La letteratura accademica è piena di sottili distinzioni tra innovazione e invenzione, e la stessa creatività viene declinata in diverse modalità (artistica, tecnologica, scientifica).

Credo che sia da preferire una posizione di osservazione più ampia possibile e multi-disciplinare, quella delle “buone idee”.

Ma come e dove nascono le buone idee?

Pensiamo sempre che le grandi invenzioni nascano da colpi di genio individuali, mitizzando la creatività, definendola come il frutto di visioni estemporanee avulse dal contesto storico e ambientale. Invece, osservando sotto un profilo storico quelle che sono state le maggiori invenzioni dell’uomo, ci rendiamo conto che i contesti ambientali aperti e le piattaforme condivise sono i fattori che maggiormente hanno influito sulla creatività, quali percorsi condivisi e convergenti, e non come frutto di un’avventura individuale.

È più utile quindi, favorire la libera circolazione delle buone idee, che difenderne l’esclusività attraverso meccanismi di proprietà intellettuale.
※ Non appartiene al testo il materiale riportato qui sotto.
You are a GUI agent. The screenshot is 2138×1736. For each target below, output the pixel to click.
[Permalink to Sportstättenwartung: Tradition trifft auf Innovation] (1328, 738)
Basta osservare l’innovazione nella natura e nella cultura dove sono gli ambienti aperti a favorire l’innovazione, dove le buone idee hanno bisogno di collegarsi, fondersi, ricombinarsi, reinventarsi, ma anche di dialogare quanto di competere.
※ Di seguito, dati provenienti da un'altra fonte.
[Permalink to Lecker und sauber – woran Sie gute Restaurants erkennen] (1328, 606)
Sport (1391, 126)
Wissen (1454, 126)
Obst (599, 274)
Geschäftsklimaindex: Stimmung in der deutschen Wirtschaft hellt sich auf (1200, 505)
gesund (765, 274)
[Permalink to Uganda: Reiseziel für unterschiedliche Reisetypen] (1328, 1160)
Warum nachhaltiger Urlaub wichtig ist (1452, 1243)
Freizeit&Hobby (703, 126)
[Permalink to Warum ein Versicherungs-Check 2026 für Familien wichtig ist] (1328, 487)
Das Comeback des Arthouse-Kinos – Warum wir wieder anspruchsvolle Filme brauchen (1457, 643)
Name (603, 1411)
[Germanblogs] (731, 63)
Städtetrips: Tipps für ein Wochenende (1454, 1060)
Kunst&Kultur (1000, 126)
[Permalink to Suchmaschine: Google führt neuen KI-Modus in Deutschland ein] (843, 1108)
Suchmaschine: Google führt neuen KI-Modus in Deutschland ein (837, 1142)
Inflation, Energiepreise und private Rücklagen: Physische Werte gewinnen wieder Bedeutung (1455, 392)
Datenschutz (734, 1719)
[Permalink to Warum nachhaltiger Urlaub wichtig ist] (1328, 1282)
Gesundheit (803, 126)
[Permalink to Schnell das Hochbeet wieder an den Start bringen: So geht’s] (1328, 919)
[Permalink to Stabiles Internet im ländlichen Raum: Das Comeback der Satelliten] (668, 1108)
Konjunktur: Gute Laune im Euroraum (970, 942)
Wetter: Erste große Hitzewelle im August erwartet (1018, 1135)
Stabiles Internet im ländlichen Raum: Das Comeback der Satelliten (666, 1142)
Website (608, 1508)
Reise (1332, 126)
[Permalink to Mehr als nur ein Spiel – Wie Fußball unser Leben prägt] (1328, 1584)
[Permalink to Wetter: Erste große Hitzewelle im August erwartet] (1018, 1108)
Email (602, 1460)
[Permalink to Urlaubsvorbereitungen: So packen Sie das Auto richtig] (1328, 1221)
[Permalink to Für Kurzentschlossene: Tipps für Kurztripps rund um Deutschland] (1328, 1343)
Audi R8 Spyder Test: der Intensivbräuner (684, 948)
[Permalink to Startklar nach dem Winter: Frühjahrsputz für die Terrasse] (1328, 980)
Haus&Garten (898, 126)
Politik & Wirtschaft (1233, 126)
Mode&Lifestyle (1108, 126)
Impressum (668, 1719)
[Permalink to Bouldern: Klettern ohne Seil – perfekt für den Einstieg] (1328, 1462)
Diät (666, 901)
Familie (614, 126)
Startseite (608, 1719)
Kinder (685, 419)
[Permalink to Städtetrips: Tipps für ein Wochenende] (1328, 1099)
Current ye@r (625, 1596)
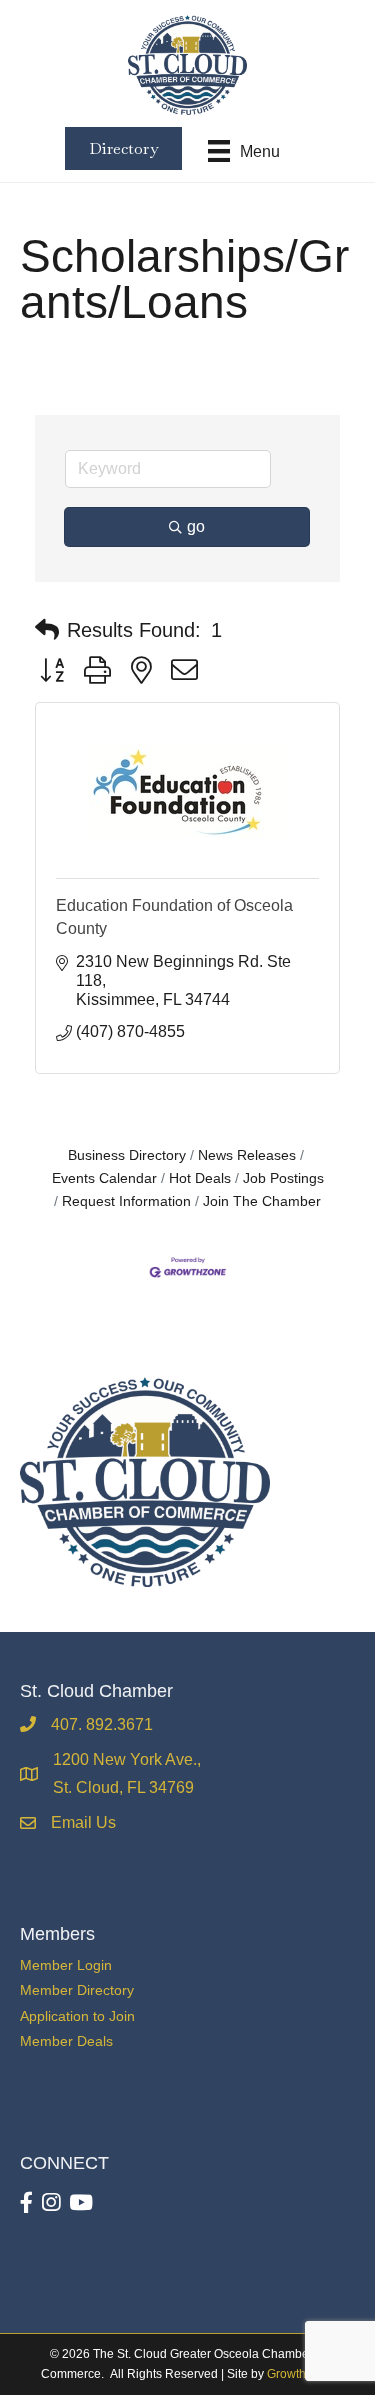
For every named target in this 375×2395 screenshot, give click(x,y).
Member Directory (77, 1990)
Dalle descrizioni di Darwin sulla barriera corallina, dove aveva constatato un’incredibile biodiversità e una forte competizione per le risorse (la lotta per la sopravvivenza è universale in natura), possiamo desumere che non è la competizione che la rende così incredibilmente viva e inventiva, ma è la capacità e il modo in cui i diversi organismi hanno imparato a collaborare, a condividere le risorse presenti.

Le buone idee amano quindi l’affollamento, le grandi città (come le barriere coralline) e la rete come campi aperti di sviluppo e d’azione.